Monday, April 10, 2006

The origins of evaluation


"If the problem of fitting the New World into the scheme of history as outlined in the scriptures was the most intractable of matters, explorers and missionaries alike found that, if evangelisation were to proceed, some understanding of the customs and traditions of the native people was required. Thus began their often-elaborate inquiries into Indian history, land tenure and inheritance laws, in a sense the beginning of applied anthropology. The early missionaries, fortified by a naive belief in the natural goodness of man, assumed that native minds were "simple, meek, vulnerable and virtuous" or, in the words of Bartolome de las Casas, tablas rasas, blank slates "on which the true faith could easily be inscribed". The missionaries were to be disappointed.

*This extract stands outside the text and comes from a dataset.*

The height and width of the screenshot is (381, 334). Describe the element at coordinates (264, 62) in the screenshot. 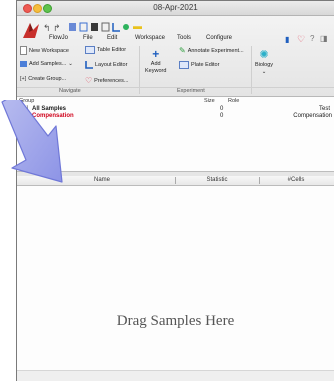

I see `biology-button: ✺ Biology ⌄` at that location.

In his History of the Indies of the New Spain (1581), the Dominican fray Diego Duran argued that the Indian mind could not be changed or corrected "unless we are informed about all the kinds of religion which they practiced ... And therefore a great mistake was made by those who, with much zeal but little prudence, burnt and destroyed at the beginning all their ancient pictures. This left us so much in the dark that they can practice idolatry before our very eyes". Such a view became a justification for the detailed surveys of pre-conquest history, religion and society undertaken by clerics in the later sixteenth century. The Spanish Crown was intimately involved and in the process introduced the questionnaire, bombarding their officials in the Indies with this new tool of government. (my emphasis)

Ideas: A history from fire to Freud, Watson p444 (half a paragraph)

So evaluation was invented as a means to be able to persecute the American Indians better! And so often it has barely moved from there, and evaluation is used to control rather than to liberate,

This has to do with power relationships. Where evaluation is imposed from the outside then there is resistance to cooperation and to the conclusions. But worst of all it can be seen as an imperialistic activity about imposing enforced conversion to a new religion, or at least new working practices.

And how often does an evaluation have the luxury of the time to fully explore what the alternatives are, what the users want, and what the implications of any proposed action (or lack of action) really are?